WHAT THIS TASK INVOLVES ->
In the entries below, find the line with "Given: Click the Start Date input field" and print exactly every line from there up to and including the line with "Click the blinking", with no other lines.

══════════════════════════════

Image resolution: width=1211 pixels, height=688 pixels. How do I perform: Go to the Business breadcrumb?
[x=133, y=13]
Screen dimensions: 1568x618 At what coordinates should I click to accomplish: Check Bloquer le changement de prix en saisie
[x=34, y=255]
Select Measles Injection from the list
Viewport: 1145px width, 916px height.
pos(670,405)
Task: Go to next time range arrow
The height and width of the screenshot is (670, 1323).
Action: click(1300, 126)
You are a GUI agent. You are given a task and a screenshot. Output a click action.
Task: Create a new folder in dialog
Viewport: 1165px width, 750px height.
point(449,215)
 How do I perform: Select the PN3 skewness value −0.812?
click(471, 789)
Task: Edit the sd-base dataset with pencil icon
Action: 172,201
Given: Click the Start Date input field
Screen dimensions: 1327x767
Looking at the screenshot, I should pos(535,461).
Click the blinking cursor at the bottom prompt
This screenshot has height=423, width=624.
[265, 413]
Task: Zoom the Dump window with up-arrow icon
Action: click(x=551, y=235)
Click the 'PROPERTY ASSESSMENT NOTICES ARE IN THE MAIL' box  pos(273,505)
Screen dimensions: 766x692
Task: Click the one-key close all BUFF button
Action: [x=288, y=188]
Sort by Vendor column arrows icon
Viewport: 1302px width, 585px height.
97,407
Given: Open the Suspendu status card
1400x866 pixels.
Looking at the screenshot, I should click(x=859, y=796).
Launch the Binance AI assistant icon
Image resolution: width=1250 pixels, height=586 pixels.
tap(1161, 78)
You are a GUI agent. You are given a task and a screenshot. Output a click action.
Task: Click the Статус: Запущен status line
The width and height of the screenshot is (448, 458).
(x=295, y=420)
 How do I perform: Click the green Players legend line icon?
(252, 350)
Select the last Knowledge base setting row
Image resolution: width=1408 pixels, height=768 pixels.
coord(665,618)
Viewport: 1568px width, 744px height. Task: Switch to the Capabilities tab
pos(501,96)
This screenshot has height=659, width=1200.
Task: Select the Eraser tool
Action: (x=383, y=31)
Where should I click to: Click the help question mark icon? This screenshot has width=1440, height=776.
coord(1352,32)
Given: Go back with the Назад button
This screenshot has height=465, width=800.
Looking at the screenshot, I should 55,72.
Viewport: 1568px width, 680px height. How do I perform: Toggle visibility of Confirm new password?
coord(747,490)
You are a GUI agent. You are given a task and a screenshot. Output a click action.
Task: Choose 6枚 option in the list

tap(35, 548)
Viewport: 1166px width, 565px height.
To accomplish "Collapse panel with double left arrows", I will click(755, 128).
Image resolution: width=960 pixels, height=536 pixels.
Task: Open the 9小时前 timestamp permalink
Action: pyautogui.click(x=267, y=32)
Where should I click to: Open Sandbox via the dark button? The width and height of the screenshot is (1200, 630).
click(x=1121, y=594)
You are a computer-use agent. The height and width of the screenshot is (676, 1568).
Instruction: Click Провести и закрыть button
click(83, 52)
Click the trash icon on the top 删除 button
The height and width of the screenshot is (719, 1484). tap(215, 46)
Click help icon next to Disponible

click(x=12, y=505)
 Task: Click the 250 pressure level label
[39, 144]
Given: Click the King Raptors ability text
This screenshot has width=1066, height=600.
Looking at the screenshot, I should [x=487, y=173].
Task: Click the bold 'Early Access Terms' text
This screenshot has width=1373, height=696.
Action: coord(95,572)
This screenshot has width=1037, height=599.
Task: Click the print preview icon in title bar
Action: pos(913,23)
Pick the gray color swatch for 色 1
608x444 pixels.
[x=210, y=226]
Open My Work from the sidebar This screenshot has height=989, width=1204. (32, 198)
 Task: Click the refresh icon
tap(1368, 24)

══════════════════════════════

TASK RESULT ->
Given: Click the Start Date input field
Screen dimensions: 1327x767
Looking at the screenshot, I should pos(535,461).
Click the blinking cursor at the bottom prompt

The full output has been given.